▸ EJERCICIOS:
1: Responda estas preguntas según el texto sobre el boquerón de pejerrey:
(a) ¿En qué tipo de establecimiento y de qué lugar se encontró el producto?
(b) ¿Qué nombre científico se da al pejerrey?
(c) ¿De dónde es el emprendedor que lanza el producto al mercado?
2: Transcriba sin cambios el fragmento del texto sobre el boquerón de pejerrey comprendido entre "El pejerrey es" y "ostra. Tiembla, Darwin.", ambos incluidos.

▸ TEXTO DE LA PÁGINA:
────────────────

Ayer topé con una variedad nueva en la vitrina refrigerada de una tienda de vinos, conservas y embutidos de Miraflores: Boquerón de pejerrey. El nombre cubre media tapa de una tarrina de plástico que contiene pejerreyes en vinagre. Al productor no le importa mucho que el boquerón sea una especie, Engraulis encrasicolus, y el pejerrey otra, Odontesthes regia, que ni siquiera pertenecen a la misma familia, y que no tengan nada que ver en forma, prestaciones y características. Lo prepara en vinagre, como los boquerones, así que, ¿quién dijo miedo?, boquerón de pejerrey.
El pejerrey es un pez medio esquizofrénico -duro y consistente en crudo, blando y ligero en cuanto se le aplica calor- y difícilmente da buenos resultados marinado en vinagre. De hecho, no va muy allá: tieso y secote. Es muy posible que la responsabilidad no sea tanto del emprendedor de Cañete que lo lanza al mercado como de la incultura o la ligereza de sus asesores culinarios; escucharon campanas y se tiraron de cabeza. Boquerón de pejerrey. Bien mirado, tiene delante un filón del que apenas intuimos su calado. Podría romper el mercado, aunque sea un concepto por desarrollar: langostino de almeja, atún de lenguado, bonito de camarón, sardina de calamar, ossobuco de navaja, bife ancho de ostra. Tiembla, Darwin.

────────────────

▸ EXTRACTOS DEL MATERIAL:
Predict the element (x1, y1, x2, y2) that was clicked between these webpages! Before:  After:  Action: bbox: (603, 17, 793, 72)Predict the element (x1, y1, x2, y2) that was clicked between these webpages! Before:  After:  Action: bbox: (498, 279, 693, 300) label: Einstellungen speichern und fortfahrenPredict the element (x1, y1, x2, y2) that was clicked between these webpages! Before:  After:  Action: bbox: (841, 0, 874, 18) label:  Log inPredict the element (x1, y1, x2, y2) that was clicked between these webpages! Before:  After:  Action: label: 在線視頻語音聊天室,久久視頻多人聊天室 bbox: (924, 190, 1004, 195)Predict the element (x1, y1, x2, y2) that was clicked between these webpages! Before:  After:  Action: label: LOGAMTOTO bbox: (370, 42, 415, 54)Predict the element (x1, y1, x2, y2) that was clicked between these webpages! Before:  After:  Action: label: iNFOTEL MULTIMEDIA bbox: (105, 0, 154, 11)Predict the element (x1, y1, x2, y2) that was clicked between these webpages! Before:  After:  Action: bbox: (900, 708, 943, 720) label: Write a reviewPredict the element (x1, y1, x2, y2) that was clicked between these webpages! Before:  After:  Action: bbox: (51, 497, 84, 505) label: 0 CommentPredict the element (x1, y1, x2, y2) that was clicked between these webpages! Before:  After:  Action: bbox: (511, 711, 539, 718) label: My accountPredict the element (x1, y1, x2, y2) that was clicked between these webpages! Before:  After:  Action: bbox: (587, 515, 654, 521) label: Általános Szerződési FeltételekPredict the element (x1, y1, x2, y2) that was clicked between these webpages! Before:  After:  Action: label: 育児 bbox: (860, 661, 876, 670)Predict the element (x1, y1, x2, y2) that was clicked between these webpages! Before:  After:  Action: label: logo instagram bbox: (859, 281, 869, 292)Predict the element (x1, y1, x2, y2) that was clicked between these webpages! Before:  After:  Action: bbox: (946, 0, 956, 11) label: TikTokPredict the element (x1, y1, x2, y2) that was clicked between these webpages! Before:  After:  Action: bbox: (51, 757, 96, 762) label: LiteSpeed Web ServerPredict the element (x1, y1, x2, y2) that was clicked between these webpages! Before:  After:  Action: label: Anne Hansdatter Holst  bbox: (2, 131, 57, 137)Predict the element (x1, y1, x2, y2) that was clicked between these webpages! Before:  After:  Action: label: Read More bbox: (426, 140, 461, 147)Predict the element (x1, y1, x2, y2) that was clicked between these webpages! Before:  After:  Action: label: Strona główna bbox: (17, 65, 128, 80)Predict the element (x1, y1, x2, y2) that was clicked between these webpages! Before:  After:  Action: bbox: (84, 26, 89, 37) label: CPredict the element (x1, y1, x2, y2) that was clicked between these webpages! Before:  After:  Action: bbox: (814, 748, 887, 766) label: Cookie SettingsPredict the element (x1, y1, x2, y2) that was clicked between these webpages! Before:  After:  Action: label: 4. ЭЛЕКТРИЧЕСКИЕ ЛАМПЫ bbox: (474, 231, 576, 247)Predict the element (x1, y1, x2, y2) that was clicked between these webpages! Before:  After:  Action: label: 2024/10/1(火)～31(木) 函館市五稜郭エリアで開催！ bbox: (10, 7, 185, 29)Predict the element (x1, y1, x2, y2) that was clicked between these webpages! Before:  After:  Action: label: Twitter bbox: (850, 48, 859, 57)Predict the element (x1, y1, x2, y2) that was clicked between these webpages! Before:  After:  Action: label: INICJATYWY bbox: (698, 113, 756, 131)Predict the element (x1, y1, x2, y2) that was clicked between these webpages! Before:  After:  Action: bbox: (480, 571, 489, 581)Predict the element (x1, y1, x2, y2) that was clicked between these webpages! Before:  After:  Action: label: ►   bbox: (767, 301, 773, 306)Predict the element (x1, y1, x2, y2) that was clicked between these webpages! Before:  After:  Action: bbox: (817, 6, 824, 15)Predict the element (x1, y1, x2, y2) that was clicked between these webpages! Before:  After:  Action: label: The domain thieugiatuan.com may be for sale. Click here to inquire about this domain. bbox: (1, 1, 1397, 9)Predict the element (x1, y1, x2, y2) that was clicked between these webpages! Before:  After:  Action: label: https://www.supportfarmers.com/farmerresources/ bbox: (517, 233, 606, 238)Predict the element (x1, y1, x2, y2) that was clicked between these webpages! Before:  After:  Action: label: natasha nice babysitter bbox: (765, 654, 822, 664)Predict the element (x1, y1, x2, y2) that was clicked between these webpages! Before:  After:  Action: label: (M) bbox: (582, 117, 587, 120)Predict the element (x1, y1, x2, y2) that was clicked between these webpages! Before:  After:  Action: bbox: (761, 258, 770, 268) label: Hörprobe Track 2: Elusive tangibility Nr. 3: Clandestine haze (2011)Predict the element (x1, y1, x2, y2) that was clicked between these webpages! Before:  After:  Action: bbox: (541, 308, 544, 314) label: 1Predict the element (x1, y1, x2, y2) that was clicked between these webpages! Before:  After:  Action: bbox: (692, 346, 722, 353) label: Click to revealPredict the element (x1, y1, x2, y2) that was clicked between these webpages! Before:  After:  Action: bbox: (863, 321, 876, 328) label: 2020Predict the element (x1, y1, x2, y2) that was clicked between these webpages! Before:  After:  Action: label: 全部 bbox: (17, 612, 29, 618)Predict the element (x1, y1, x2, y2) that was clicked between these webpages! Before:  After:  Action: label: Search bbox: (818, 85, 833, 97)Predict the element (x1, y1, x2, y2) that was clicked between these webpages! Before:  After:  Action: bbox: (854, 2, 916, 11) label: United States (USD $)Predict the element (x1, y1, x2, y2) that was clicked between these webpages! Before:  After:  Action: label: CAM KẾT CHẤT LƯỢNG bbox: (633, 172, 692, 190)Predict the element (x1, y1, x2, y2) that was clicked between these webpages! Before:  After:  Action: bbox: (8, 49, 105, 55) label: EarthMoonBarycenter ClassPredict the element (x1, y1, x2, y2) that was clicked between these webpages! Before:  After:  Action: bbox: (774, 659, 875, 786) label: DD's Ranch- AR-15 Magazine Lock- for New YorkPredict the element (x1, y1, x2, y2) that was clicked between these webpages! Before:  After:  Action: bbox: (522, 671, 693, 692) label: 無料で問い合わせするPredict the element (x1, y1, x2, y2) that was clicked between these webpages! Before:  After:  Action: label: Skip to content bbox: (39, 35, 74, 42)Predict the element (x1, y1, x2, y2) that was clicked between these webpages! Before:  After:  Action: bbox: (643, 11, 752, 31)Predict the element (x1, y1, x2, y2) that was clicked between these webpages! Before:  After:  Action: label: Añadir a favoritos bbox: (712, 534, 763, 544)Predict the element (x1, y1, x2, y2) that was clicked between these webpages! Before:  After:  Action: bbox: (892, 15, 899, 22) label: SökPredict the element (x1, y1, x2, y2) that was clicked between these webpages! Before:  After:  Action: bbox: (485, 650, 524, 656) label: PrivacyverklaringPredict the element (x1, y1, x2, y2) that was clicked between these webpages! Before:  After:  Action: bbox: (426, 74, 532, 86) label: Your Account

────────────────

▸ RESPUESTAS:
1:
(a) En la vitrina refrigerada de una tienda de vinos, conservas y embutidos de Miraflores.
(b) Odontesthes regia.
(c) De Cañete.

2:
El pejerrey es un pez medio esquizofrénico -duro y consistente en crudo, blando y ligero en cuanto se le aplica calor- y difícilmente da buenos resultados marinado en vinagre. De hecho, no va muy allá: tieso y secote. Es muy posible que la responsabilidad no sea tanto del emprendedor de Cañete que lo lanza al mercado como de la incultura o la ligereza de sus asesores culinarios; escucharon campanas y se tiraron de cabeza. Boquerón de pejerrey. Bien mirado, tiene delante un filón del que apenas intuimos su calado. Podría romper el mercado, aunque sea un concepto por desarrollar: langostino de almeja, atún de lenguado, bonito de camarón, sardina de calamar, ossobuco de navaja, bife ancho de ostra. Tiembla, Darwin.